A bit problem about Rust's function parameter and ownership [duplicate]

Question

here's my problem:

fn main() {
    let mut s = String::from("hello");
    let s1 = &mut s;
    let s2 = s1;

    *s2 = String::from("world1");
    *s1 = String::from("world2");

    println!("{:?}", s);
}

it will result in a compile error because s1 has type &mut String which doesn't implement the Copy trait.

But if I change the code as below:

fn c(s: &mut String) -> &mut String {
    s
}

fn main() {
    let mut s = String::from("hello");
    let s1 = &mut s;
    let s2 = c(s1);

    *s2 = String::from("world1");
    *s1 = String::from("world2");

    println!("{:?}", s);
}

it will compile without any error message.

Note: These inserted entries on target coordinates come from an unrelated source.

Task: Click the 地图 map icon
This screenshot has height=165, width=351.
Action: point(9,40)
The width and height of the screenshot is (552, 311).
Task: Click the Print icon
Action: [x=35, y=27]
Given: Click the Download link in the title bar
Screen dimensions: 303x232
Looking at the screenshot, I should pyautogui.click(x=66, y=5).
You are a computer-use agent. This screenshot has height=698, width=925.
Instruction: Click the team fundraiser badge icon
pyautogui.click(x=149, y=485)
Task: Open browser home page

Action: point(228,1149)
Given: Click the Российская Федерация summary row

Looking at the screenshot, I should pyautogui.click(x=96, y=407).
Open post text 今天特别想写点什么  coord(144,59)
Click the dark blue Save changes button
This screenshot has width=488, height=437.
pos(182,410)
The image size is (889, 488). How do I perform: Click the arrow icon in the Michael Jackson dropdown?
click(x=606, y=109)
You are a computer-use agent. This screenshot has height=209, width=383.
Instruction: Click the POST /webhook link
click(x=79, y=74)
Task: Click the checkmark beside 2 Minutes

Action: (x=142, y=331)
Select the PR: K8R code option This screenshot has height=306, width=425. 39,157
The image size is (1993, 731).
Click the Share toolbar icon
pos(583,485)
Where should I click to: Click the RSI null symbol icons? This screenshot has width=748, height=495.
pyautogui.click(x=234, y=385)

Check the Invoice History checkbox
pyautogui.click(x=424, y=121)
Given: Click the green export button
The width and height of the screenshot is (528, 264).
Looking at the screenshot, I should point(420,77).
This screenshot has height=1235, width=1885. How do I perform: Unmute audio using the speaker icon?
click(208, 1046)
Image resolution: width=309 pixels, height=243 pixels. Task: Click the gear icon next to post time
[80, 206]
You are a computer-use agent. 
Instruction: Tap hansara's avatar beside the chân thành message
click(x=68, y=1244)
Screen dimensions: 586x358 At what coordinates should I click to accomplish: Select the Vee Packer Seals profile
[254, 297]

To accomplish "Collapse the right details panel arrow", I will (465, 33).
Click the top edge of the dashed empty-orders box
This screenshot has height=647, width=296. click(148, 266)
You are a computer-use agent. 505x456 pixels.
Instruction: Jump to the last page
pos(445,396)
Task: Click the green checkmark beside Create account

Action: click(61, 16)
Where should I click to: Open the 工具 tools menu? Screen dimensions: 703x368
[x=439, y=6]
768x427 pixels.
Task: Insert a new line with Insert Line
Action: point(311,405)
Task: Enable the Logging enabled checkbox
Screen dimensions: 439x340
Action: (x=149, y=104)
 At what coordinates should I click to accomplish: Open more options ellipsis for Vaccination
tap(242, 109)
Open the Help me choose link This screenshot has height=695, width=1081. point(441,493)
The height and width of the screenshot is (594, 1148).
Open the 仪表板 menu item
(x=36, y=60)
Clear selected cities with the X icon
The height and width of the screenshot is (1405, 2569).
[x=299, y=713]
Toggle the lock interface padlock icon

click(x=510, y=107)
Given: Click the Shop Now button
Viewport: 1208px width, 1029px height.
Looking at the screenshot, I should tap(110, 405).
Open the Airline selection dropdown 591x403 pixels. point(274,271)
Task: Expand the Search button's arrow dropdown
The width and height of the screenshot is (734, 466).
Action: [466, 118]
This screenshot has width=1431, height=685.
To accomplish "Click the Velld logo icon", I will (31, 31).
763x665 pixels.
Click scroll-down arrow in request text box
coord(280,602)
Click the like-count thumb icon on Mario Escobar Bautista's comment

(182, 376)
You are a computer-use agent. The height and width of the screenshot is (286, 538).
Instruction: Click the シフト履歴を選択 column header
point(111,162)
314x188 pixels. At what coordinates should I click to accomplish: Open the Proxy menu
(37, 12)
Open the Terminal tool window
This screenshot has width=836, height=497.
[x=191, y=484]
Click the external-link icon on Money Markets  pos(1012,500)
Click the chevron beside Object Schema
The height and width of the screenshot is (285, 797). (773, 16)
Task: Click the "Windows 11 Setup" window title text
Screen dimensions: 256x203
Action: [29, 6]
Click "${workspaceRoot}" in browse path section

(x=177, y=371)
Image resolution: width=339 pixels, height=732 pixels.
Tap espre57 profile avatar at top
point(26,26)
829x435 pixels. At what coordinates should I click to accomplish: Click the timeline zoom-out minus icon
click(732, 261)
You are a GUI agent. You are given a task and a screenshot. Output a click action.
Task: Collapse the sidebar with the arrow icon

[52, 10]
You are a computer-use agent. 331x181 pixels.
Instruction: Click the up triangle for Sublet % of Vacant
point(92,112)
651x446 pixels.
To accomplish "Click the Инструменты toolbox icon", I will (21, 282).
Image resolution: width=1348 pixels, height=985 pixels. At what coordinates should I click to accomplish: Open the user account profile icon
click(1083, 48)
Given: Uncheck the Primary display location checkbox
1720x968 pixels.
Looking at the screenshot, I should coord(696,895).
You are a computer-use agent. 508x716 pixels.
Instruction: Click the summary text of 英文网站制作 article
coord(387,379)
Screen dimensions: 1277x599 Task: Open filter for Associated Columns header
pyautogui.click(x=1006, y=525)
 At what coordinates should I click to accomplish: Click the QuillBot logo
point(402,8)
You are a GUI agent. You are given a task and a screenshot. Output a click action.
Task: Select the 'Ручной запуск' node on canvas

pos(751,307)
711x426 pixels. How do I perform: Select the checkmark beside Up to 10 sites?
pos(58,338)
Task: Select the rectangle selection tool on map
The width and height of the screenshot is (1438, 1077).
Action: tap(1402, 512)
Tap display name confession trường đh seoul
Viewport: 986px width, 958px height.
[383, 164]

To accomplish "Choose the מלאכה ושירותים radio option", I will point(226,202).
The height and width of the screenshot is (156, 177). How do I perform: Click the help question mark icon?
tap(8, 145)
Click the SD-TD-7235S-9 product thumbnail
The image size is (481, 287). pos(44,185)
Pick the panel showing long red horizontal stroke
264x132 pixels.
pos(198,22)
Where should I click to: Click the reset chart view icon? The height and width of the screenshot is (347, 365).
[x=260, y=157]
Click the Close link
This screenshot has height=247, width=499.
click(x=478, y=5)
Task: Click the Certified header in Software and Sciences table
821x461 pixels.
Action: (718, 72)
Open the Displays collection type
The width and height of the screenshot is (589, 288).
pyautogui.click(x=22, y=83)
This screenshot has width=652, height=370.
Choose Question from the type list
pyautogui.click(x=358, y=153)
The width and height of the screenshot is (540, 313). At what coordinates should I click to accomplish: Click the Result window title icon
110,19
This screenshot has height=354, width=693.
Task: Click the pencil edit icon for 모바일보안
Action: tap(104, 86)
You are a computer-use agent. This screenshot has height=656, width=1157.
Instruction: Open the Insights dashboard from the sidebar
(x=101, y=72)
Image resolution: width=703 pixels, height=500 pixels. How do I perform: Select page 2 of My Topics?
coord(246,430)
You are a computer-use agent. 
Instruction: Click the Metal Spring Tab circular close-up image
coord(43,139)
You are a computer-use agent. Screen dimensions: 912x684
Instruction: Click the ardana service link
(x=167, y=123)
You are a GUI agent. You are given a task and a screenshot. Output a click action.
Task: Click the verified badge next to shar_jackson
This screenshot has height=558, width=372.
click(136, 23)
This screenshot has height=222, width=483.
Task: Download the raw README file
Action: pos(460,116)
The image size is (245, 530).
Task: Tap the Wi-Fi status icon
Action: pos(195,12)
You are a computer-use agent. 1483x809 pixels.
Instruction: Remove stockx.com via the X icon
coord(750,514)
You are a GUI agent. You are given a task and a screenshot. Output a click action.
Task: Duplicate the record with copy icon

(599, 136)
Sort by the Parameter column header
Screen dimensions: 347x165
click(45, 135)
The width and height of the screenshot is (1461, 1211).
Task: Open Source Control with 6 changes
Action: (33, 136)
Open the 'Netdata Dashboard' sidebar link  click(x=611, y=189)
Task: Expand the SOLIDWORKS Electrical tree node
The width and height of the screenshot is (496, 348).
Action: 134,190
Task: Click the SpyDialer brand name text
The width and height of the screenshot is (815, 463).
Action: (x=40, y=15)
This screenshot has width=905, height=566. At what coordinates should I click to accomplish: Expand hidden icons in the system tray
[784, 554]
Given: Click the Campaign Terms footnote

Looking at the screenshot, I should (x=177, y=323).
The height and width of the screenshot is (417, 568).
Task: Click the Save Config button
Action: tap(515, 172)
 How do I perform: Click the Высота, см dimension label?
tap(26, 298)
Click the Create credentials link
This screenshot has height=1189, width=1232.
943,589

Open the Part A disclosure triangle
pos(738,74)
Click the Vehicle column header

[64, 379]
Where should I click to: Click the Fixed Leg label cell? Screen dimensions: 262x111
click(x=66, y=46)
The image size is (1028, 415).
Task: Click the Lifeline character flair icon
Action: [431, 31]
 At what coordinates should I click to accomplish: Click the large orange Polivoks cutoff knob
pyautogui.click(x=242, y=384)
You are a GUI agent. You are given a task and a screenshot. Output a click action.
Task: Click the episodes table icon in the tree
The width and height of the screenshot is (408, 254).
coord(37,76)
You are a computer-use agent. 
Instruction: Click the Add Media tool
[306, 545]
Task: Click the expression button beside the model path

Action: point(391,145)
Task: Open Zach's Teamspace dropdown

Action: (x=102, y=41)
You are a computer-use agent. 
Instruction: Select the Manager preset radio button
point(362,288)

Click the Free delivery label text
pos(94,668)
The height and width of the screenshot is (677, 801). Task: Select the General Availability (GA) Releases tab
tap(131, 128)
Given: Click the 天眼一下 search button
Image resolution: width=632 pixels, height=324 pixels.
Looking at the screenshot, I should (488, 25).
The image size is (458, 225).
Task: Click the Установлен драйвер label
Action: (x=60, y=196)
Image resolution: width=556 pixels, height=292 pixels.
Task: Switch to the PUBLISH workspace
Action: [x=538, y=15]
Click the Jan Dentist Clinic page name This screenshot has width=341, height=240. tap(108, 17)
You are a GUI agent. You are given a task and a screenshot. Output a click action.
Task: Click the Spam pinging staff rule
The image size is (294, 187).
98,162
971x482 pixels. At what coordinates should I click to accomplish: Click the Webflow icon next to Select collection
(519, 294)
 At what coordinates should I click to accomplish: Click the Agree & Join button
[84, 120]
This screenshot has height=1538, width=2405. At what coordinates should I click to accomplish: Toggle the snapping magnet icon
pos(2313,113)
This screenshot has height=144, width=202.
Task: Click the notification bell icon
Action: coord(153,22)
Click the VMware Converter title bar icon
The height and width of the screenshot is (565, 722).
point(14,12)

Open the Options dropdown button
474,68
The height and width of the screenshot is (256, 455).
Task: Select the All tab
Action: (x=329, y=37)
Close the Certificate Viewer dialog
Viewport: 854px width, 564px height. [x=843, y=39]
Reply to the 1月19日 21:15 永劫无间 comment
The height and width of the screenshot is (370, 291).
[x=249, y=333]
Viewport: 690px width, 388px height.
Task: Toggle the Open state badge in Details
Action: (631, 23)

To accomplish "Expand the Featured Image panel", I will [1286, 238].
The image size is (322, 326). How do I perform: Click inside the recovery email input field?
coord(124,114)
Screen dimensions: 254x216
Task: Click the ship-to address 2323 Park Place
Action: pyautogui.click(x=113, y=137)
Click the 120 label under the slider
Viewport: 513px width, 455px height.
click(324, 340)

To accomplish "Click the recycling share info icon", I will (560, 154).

I know when a reference passed to a function, it means the reference borrows the value insteading of owning it.

But in the situation above, it seems like when s1 was passed to fn c and returned immediatelly, s2 borrowed s1 so s1 couldn't be derefed until s2 was out of it's lifetime scope.

So what happened when s1 was passed into the fn c?

Answer 1

From @Denys Séguret's hint, I guess when s1 was passed to fn C, Rust core compiled the parameter s1 to something like &mut *s1, so there was an immutable borrow of s1.

That's why if we put

*s2 = String::from("world1");

behind

*s1 = String::from("world2");

Rust would tell us:

assignment to borrowed `*s1`

And when s2 goes out of it's lifetime scope, there is no borrow of s1 anymore, so s1 can be derefed again.

But I'm not quite sure whether it's a right explanation.